You: Yes, same router. Stream it. Reuse DateRangeFilter.

Claude: [updates plan, presents final outline for approval]

  Plan:
  1. Add GET /api/reports/export route to existing router
  2. Accept DateRangeFilter as query params
  3. Stream CSV rows using StreamingResponse
  4. Add unit tests for the new endpoint
  5. Update OpenAPI docs

You: Looks good. Implement it.

Claude: [implements, runs tests, all green]

You: Create a PR and move the ticket to In Review.

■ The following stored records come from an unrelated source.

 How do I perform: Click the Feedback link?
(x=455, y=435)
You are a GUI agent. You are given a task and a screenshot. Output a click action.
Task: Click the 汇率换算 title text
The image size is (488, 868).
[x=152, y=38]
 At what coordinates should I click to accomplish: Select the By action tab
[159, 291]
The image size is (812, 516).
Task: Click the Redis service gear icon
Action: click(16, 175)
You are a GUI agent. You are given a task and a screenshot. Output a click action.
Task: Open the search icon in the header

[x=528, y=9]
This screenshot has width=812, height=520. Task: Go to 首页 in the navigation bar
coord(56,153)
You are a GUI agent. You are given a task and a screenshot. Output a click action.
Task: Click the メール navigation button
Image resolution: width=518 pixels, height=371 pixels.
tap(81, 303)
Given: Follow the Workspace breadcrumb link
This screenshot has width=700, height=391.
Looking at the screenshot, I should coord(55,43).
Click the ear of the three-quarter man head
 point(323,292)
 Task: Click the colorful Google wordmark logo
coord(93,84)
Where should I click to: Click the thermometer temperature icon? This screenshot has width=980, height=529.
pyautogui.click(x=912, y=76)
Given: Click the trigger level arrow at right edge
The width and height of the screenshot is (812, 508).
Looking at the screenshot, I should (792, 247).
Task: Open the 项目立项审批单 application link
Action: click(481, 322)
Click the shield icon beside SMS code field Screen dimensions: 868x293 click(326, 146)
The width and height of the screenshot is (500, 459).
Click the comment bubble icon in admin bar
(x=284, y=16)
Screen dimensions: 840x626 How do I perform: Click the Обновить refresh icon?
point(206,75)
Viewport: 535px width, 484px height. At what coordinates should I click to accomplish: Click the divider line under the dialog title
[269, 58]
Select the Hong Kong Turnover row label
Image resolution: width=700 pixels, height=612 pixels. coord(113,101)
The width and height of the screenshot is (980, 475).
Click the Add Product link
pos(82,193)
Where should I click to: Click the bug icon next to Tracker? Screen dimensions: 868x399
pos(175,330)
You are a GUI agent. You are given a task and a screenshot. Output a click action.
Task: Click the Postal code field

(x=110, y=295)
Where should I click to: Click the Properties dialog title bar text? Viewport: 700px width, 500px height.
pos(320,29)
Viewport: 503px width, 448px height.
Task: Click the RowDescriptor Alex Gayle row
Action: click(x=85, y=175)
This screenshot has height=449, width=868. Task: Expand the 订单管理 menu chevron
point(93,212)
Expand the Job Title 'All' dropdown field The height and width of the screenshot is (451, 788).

Claude: PR opened at https://github.com/org/repo/pull/87
        Ticket MYPROJ-42 moved to "In Review".

6. Tips

  • Per-project config — Drop a .jira/.config.yml in your repo root with project: MYPROJ so you never have to pass --project manually.
  • Secure token storage — Store the API token in your macOS Keychain and reference it via an environment variable rather than hard-coding it in the config file.
  • Custom JQL — Claude can execute arbitrary JQL via jira issue list --jql "..." for complex queries like sprint membership or label filters.
  • Multiple accounts — The CLI supports named profiles in ~/.config/.jira/ so you can switch between a work and a personal Atlassian account.